Schematic design on real survey

Floor plans, elevations, and sections drawn on top of the real survey, tree map, and geotech — iterated with you before structural and civil engineers join.

Who
Designer, Architect
How long
3-6 weeks
Cost
Included in design fee
You end up with
Schematic set ready for engineer engagement

What schematic design produces

The first real version of the cottage on paper:

  • Site plan with setbacks, drip lines, ECA buffers, easements, driveway / walkway / parking pad layout
  • Floor plan(s) — usually one or two iterations of layout
  • Elevations showing how the cottage looks from each side
  • Sections showing roof / floor / ceiling height relationships
  • Massing in 3D so you can see how it sits relative to the main house and neighbors

This is what you and the designer iterate on before the engineers come in.

The one rule that matters

Schematic design happens on top of the real survey, real tree inventory, and real geotech recommendations. The Phase 1 site facts are cheap relative to the design fee, and they're what lets the architect draw a footprint that will hold through structural and permit review.

Iteration discipline

You'll want to iterate the floor plan endlessly — most owners do. Set a budget up front (three iterations is common) and stick to it.
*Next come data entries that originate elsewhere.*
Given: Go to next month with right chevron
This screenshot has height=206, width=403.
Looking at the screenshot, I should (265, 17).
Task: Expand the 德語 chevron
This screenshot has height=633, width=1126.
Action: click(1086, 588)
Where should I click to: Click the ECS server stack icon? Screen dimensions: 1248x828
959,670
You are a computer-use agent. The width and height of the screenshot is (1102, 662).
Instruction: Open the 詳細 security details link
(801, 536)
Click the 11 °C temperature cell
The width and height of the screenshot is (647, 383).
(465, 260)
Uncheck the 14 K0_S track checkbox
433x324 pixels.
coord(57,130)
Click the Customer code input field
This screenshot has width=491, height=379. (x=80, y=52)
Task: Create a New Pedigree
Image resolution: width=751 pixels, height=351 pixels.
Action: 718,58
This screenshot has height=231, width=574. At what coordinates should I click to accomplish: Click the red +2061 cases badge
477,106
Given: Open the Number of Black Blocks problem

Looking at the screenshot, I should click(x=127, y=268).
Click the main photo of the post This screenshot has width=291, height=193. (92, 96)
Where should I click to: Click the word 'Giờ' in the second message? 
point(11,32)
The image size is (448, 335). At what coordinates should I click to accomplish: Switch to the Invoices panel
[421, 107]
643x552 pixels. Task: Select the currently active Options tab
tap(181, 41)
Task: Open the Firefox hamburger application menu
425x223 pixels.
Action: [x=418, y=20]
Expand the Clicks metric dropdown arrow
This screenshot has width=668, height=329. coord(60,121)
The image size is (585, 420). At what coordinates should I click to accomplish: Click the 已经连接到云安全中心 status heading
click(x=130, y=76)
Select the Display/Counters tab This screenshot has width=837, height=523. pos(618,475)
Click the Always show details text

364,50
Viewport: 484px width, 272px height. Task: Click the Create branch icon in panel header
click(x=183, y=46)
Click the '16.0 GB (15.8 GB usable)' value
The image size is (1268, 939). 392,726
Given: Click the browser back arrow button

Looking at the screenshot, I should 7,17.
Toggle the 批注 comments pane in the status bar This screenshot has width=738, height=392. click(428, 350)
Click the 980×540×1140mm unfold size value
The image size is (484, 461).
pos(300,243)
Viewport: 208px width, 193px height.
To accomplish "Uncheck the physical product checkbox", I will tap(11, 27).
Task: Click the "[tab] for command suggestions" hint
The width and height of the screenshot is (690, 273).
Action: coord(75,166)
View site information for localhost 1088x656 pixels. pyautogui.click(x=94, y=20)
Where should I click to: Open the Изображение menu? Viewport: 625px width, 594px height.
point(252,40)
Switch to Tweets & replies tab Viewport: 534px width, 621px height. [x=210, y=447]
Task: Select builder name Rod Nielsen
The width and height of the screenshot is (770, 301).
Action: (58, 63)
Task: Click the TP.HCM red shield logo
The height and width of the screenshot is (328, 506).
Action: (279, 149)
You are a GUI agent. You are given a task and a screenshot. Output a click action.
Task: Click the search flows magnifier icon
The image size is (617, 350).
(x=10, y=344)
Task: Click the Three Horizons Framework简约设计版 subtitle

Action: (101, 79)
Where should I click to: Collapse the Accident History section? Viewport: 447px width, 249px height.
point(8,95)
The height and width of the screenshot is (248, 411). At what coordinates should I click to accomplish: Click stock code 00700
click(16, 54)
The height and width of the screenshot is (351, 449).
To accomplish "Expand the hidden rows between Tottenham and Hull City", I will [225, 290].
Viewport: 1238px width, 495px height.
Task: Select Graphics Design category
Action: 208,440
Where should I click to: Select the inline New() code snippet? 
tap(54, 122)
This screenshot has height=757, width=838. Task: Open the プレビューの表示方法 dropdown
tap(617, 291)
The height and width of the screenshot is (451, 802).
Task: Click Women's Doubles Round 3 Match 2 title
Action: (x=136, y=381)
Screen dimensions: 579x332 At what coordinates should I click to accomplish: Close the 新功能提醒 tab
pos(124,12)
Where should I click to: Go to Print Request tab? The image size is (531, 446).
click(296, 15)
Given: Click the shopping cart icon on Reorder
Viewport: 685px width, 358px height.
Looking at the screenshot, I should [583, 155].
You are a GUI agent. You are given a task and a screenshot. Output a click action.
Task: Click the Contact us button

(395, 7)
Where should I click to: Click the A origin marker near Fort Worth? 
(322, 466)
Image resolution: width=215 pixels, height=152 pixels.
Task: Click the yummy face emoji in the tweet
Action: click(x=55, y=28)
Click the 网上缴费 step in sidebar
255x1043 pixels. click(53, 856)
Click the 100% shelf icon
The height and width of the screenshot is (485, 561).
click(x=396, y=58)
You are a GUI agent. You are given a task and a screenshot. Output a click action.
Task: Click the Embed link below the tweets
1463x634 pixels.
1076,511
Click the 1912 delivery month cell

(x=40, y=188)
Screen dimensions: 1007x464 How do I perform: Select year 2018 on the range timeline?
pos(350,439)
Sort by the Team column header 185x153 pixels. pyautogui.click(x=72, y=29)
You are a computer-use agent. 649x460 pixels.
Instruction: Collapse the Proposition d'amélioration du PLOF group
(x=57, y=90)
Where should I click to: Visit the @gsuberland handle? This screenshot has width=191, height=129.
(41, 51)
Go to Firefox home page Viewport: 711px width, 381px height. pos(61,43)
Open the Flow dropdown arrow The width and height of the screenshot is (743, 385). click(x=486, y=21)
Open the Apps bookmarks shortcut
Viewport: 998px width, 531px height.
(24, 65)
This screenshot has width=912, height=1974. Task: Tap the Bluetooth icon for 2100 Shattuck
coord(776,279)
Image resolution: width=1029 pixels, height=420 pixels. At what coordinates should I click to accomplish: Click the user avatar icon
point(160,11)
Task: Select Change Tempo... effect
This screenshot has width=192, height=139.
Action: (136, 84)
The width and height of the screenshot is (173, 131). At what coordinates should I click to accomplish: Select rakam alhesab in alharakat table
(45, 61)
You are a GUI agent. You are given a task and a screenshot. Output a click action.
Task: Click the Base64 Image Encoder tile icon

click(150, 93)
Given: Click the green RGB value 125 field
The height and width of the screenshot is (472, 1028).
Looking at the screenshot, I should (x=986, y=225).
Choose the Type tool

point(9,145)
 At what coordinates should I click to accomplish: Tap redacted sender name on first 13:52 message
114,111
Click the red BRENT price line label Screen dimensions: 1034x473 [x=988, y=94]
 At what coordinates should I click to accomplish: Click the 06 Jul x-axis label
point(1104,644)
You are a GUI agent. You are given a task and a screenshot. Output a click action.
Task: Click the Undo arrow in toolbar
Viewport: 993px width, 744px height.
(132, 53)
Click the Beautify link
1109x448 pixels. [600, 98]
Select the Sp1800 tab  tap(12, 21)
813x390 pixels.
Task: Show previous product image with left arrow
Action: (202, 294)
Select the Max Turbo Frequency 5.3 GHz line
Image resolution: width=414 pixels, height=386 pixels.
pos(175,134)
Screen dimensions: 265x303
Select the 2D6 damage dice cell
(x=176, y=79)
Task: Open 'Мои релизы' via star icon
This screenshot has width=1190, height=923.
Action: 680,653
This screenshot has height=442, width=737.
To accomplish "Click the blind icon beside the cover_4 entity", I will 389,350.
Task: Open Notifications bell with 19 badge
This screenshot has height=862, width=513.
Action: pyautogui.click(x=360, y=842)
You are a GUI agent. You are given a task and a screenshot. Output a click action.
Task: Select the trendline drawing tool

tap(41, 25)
Endless iteration burns the design fee and delays everything downstream.

What signals "ready for engineers"

  • Setbacks confirmed and within code (or with a clear variance request)
  • Tree drip lines respected
  • ECA buffers respected
  • Footprint and massing approved by you
  • Approximate floor heights and structural span directions identified

When all of those are true, structural, civil, and energy can engage with confidence.